Task to carry out
Look through the entries below for the line with "The width and" and the line with "Given: Enable the Template checkbox", then give again exactly those two lines and all lines between them, minus the pictures.

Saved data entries

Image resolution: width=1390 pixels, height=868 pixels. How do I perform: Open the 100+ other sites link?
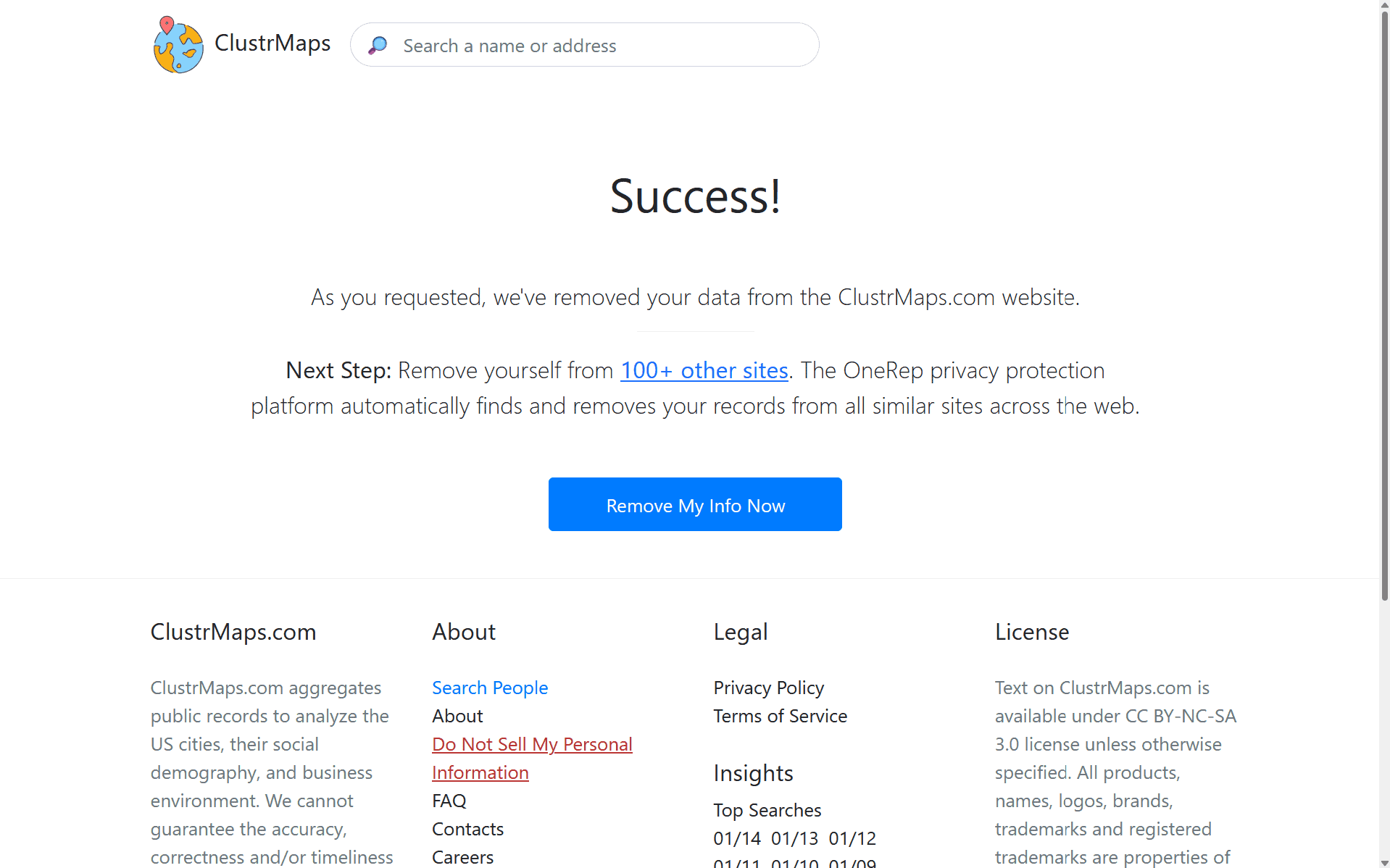(704, 370)
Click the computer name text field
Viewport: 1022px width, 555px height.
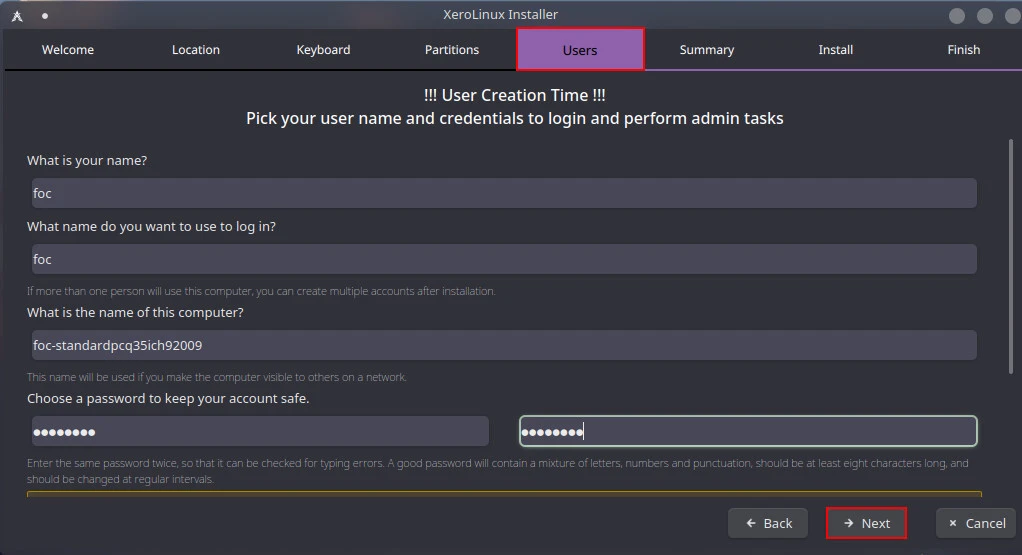coord(503,345)
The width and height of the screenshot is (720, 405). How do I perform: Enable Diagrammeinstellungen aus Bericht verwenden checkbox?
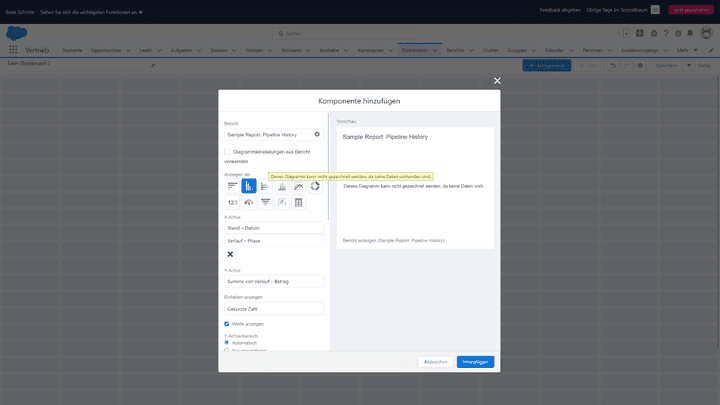point(228,151)
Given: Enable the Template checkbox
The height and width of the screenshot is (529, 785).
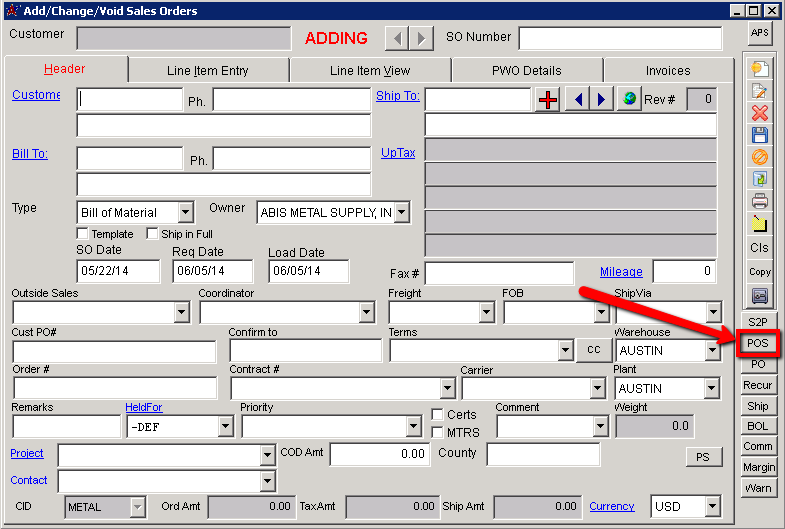Looking at the screenshot, I should pyautogui.click(x=83, y=234).
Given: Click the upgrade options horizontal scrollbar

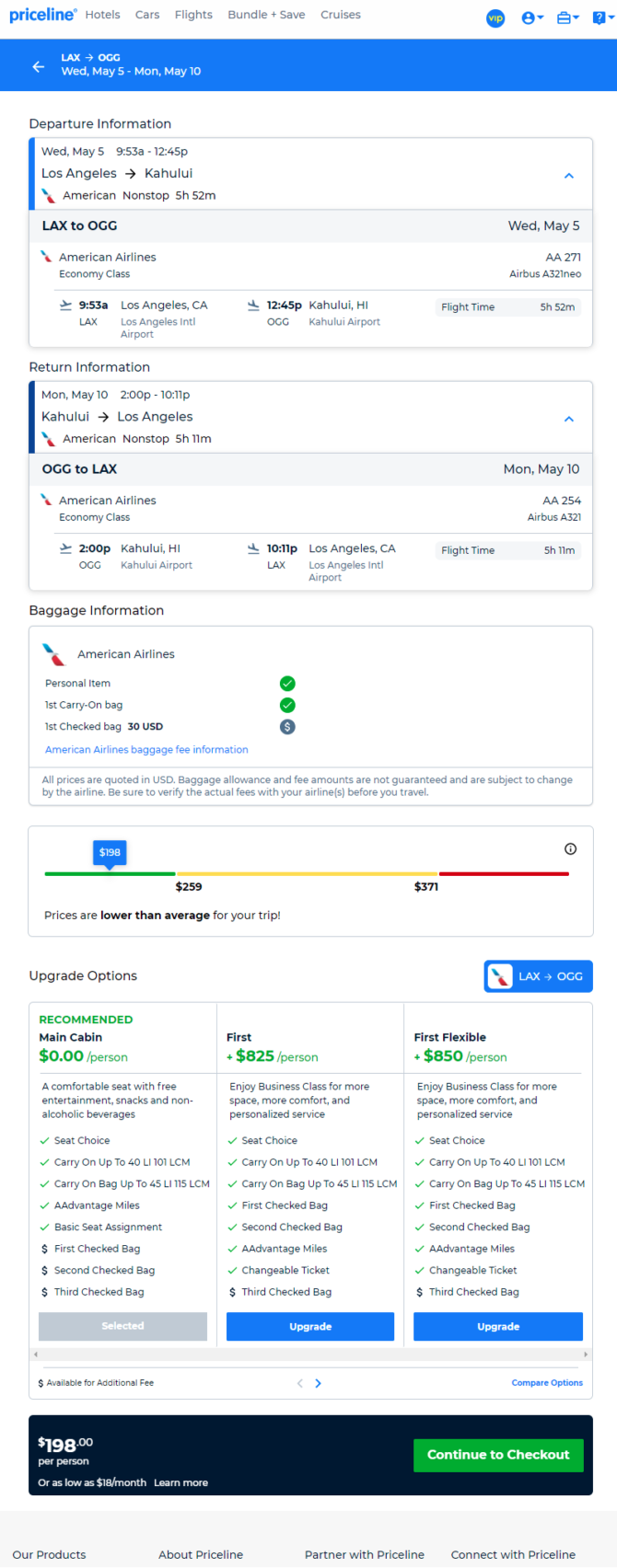Looking at the screenshot, I should (310, 1355).
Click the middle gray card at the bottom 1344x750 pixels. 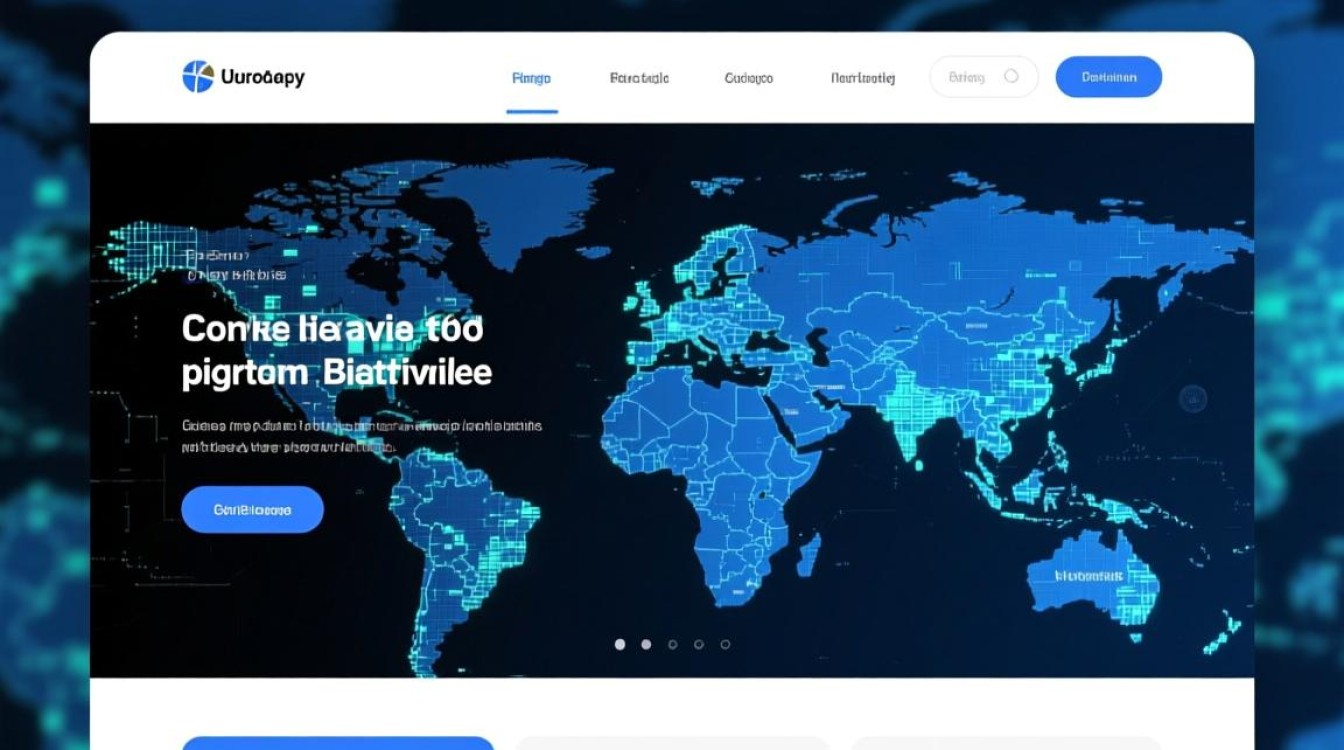672,743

Written answer
The width and height of the screenshot is (720, 405). How do I perform: Enable Diagrammeinstellungen aus Bericht verwenden checkbox?
point(228,151)
Given: Enable the Template checkbox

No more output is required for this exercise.